Chris,

Agreed that the replication section could be written more clearly, but is
not the information you are looking for in section 6.3 Replication
Implementation Details, section 6.6 features & problems, 6.7 startup options
and 6.8 FAQ?

PB
  ----- Original Message -----
  From: Chris Petersen
  To: [EMAIL PROTECTED]
  Sent: Tuesday, March 30, 2004 1:20 PM
  Subject: Re: replicating only certain tables?


  > You can restrict logging only on the database level with
binlog-do-db/binlog-ignore-db options:
  > http://www.mysql.com/doc/en/Binary_log.html

  I don't want to restrict logging, only replication.

  I think I figured it out, though, despite the fact that the
  documentation is completely inadequate on the subject (couldn't find any
  info at all about this).  The documentation reads:

      Each slave server receives from the master the saved updates
      that the master has recorded in its binary log, so that the
      slave can execute the same updates on its copy of the data.

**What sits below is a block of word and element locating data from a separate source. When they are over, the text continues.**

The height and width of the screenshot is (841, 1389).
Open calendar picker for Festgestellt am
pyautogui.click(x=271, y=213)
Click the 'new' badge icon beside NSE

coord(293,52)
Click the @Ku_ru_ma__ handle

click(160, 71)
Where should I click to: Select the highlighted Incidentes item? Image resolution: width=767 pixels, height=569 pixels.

  I read this as the master sending all of its log data to the slave, and
  the slave then parsing that data according to its ignore-db and/or
  ignore-table  settings.  However, another admin informed me that the
  slave actually connects to the master and uses some kind of pseudo-query
  to grab only the log data that it wants.  Thus, data from any table
  listed with replicate-ignore-table is never actually downloaded to the
  slave at all.  Since the documentation is aimed more at
  replication-for-efficiency rather than replication-for-redundancy, it
  talks about "updating" and "replicating" but doesn't refer directly to
  how the data transfer itself works.  It's rather annoying.